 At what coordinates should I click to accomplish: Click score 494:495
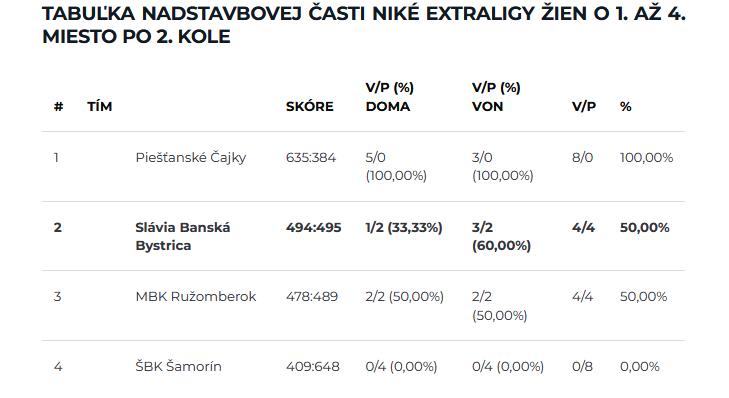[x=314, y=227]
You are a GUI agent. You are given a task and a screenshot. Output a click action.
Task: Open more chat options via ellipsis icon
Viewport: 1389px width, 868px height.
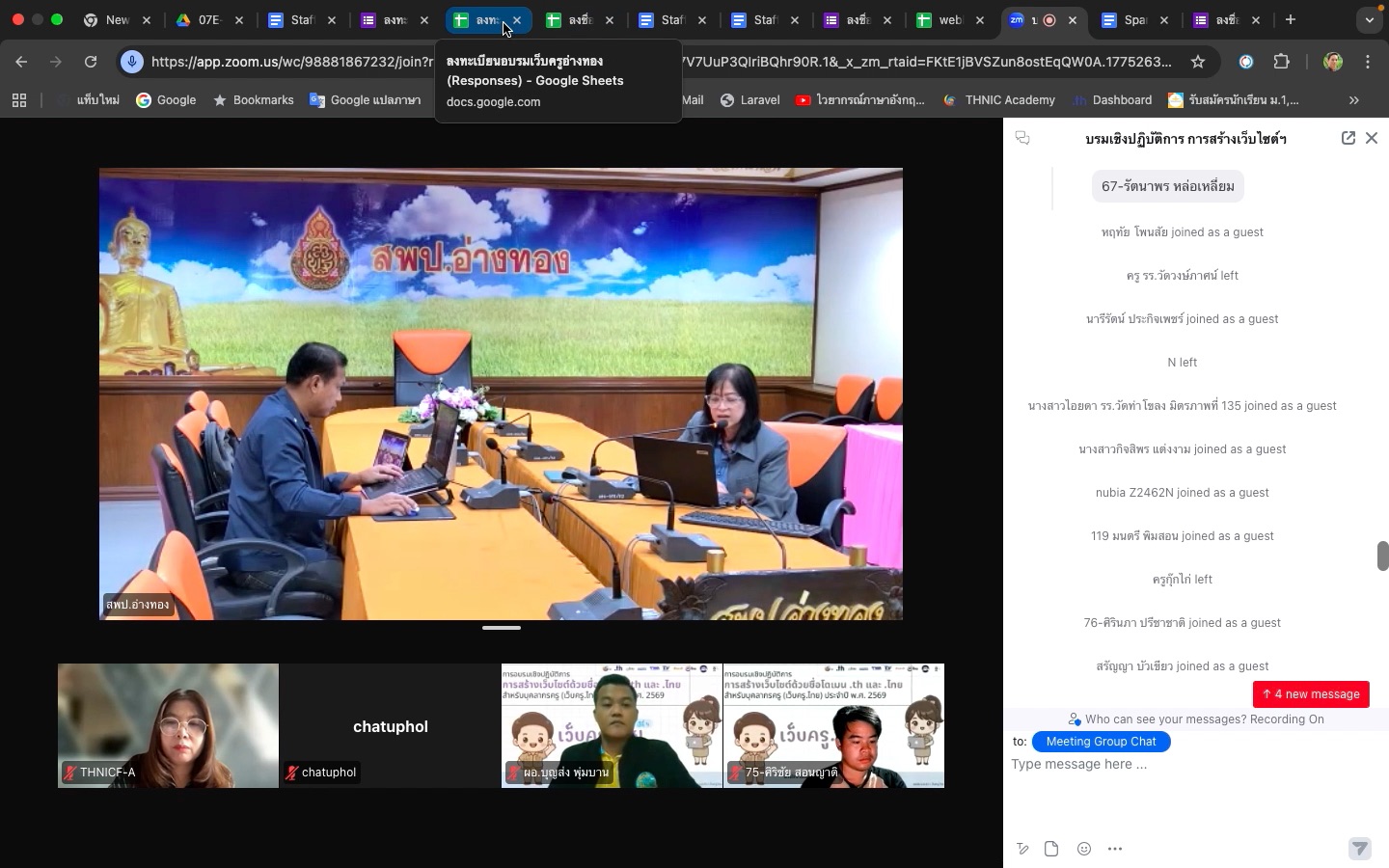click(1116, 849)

--

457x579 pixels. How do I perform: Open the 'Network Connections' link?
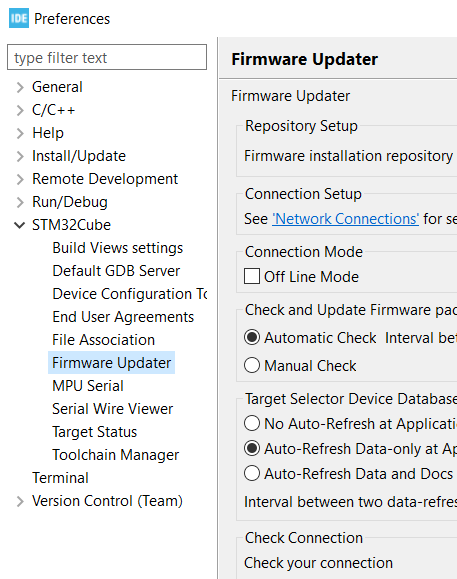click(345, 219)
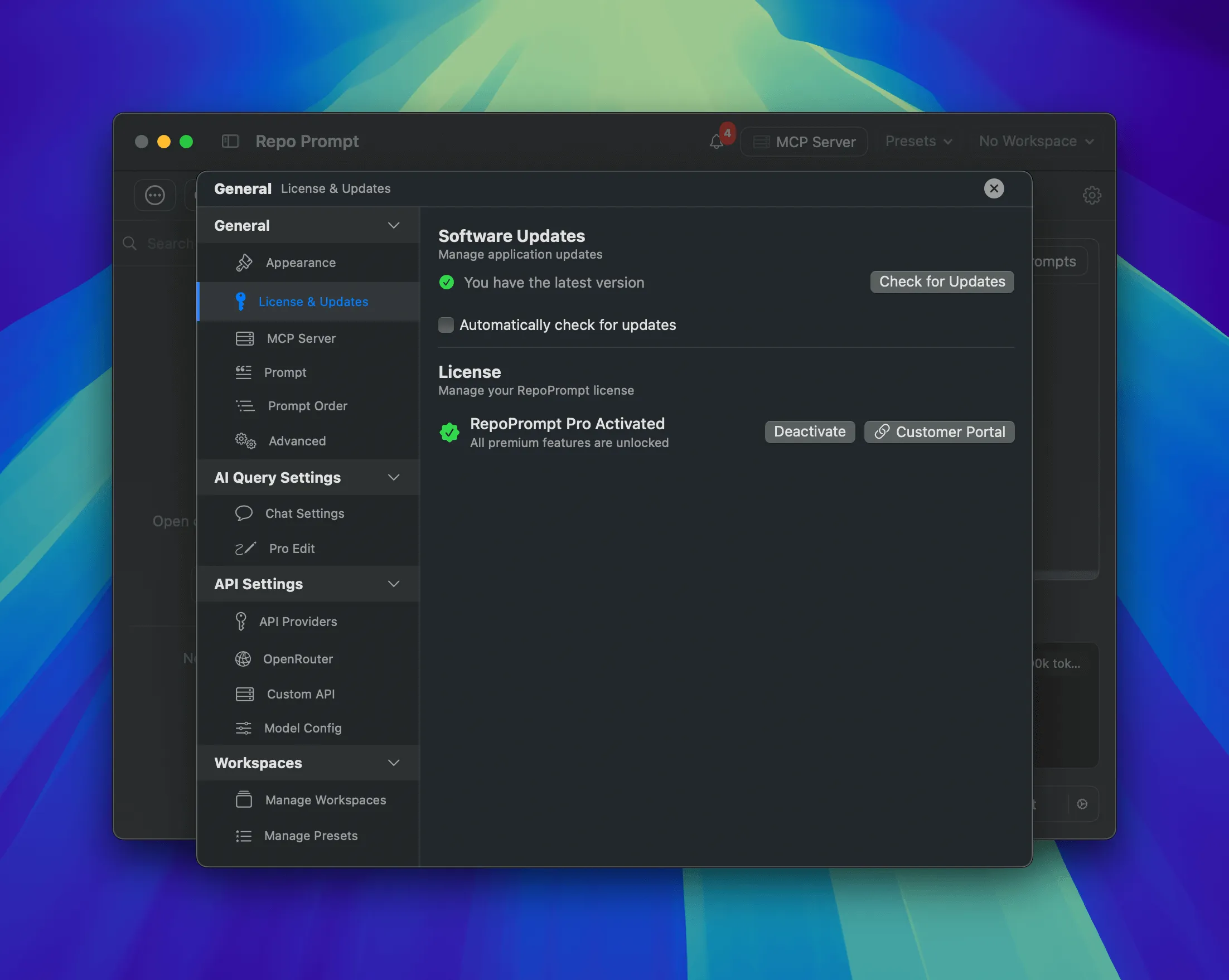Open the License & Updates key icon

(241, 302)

**Task instructions:** Copy out every line in the stretch from the line containing "At what coordinates" through the line containing "click(1116, 849)", requests included, and scale each coordinate in the answers by 0.85, rounding to whole numbers with halves going up. Leave the numbers in the requests unchanged and omit the pictures.

**Finished answer:**
 At what coordinates should I click to accomplish: Click score 494:495
[x=267, y=193]
You are a GUI agent. You are given a task and a screenshot. Output a click action.
Task: Open more chat options via ellipsis icon
Viewport: 1389px width, 868px height.
click(949, 722)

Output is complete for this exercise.